*** Opening Supplied information ***
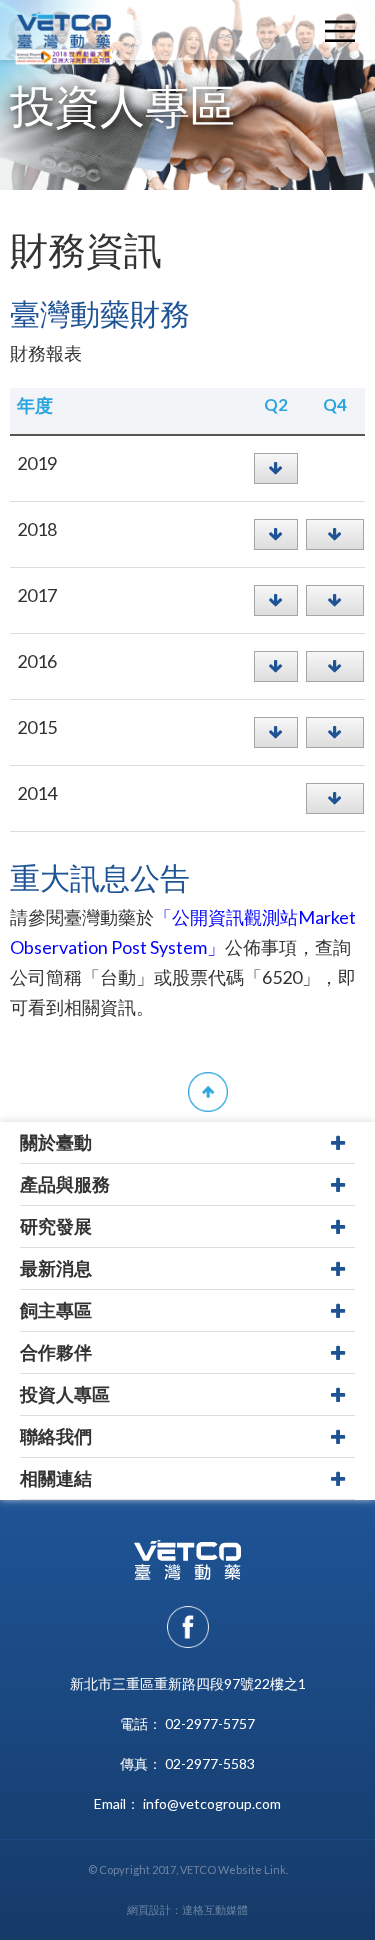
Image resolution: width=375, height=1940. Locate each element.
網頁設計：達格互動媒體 (187, 1909)
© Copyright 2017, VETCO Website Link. (188, 1869)
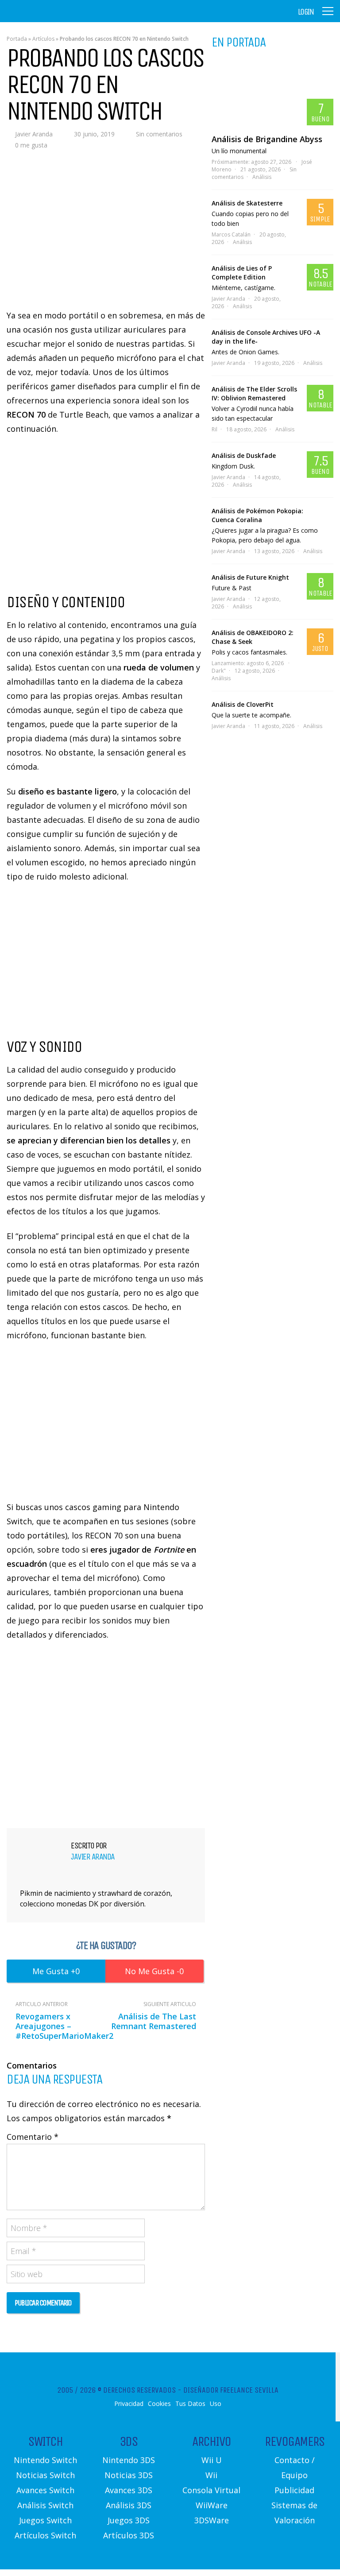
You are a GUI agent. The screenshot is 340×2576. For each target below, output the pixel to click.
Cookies (159, 2404)
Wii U (211, 2460)
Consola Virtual (211, 2490)
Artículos (43, 39)
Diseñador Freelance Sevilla (230, 2390)
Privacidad (128, 2404)
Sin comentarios (159, 134)
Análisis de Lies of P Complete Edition (242, 272)
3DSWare (211, 2520)
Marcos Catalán (231, 234)
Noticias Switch (45, 2475)
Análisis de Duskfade (244, 455)
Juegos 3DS (129, 2520)
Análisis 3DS (128, 2505)
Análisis (261, 177)
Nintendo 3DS (128, 2460)
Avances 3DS (128, 2490)
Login (306, 12)
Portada (17, 39)
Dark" (219, 670)
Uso (215, 2404)
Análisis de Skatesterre (247, 203)
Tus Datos (190, 2404)
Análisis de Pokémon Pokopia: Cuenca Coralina (257, 515)
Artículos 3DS (128, 2535)
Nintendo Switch (45, 2460)
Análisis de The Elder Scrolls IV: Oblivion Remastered (254, 393)
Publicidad (294, 2490)
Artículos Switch (45, 2535)
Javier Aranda (34, 134)
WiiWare (212, 2505)
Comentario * (32, 2136)
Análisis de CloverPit (243, 704)
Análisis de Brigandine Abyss (267, 139)
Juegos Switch (45, 2520)
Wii (211, 2475)
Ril (214, 429)
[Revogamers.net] (45, 17)
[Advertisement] (106, 1733)
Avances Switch (45, 2490)
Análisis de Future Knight (250, 577)
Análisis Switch (45, 2505)
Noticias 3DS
*** Closing Supplied information ***
Activity:
Each line in the listing above that includes "Artículos" is to be copied.

Response:
Artículos (43, 39)
Artículos 3DS (128, 2535)
Artículos Switch (45, 2535)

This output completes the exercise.